Le Racing a terminé deuxième de la Coupe d’Europe B en salle à Edimbourg et propulse la Belgique parmi les huit meilleures nations européennes en salle. A son arrivée sur le site du tournoi, Olivier Nonnon, le T1 des Rats, avait été surpris par la petitesse du terrain écossais et avait prévenu ses joueurs. "Cette salle ne permettra aucun relâchement en sachant que la balle passe d’un cercle à l’autre en un temps minimum, soulignait d’emblée le coach ucclois. Le rythme sera très élevé et nous devrons nous habituer à un tout autre hockey que celui que nous avons pratiqué en Belgique."

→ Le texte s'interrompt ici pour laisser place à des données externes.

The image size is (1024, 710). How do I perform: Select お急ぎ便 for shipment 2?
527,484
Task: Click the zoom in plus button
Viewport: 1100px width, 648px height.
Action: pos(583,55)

Des craintes confirmées par un début difficile vendredi pour le Racing qui concède un nul dans les arrêts de jeu contre les Ecossais d’Inverleith et une défaite contre Lille. Nonnon confirmait : "Nos adversaires n’ont rien à voir avec ce que nous rencontrons en Belgique ; ils sont beaucoup plus puissants, beaucoup plus performants sur les basiques (passes, PC offensifs et PC défensifs)."

La suite de la compétition fut nettement meilleure pour les protégés de Philippe Truyens. Samedi, le Racing s’était bien repris en venant à bout des Ukrainiens de Kolos 3-1 et des Danois du Slagelse 9-4.

Le système de points (victoire à 5 pts, nul à 2 pts et défaite par moins de 3 buts à 1 pt) permettait au Racing de revenir dans le parcours pour la montée en division A européenne ; les deux premiers de cette poule de 7 équipes montaient.

Hier, la journée débutait par un exploit des Ucclois au niveau des chiffres. Ils infligent à Rakovnik un 16-3 impressionnant. Tom Boon prenait 6 buts à son compte ; il terminera d’ailleurs meilleur buteur du tournoi avec 18 roses. Philippe Truyens se confiait : "Nous devions rattraper notre retard au goal-average et nous avons cartonné contre les Tchèques. Mais la meilleure nouvelle arrivait dans le match suivant lorsque Kolos battait Inverleith 5-2 : nous nous retrouvions avec un point d’avance sur les Ecossais et nous avions dès lors notre sort entre les mains."

Les Racingmen ne laissaient pas échapper l’aubaine et terminaient par une victoire 4-3 contre les Portugais de Lousada.

Le Racing inscrivait ainsi le nom de la Belgique parmi l’élite européenne, un exploit qui n’avait plus été réalisé depuis 1994, du temps de la grande équipe du White Star.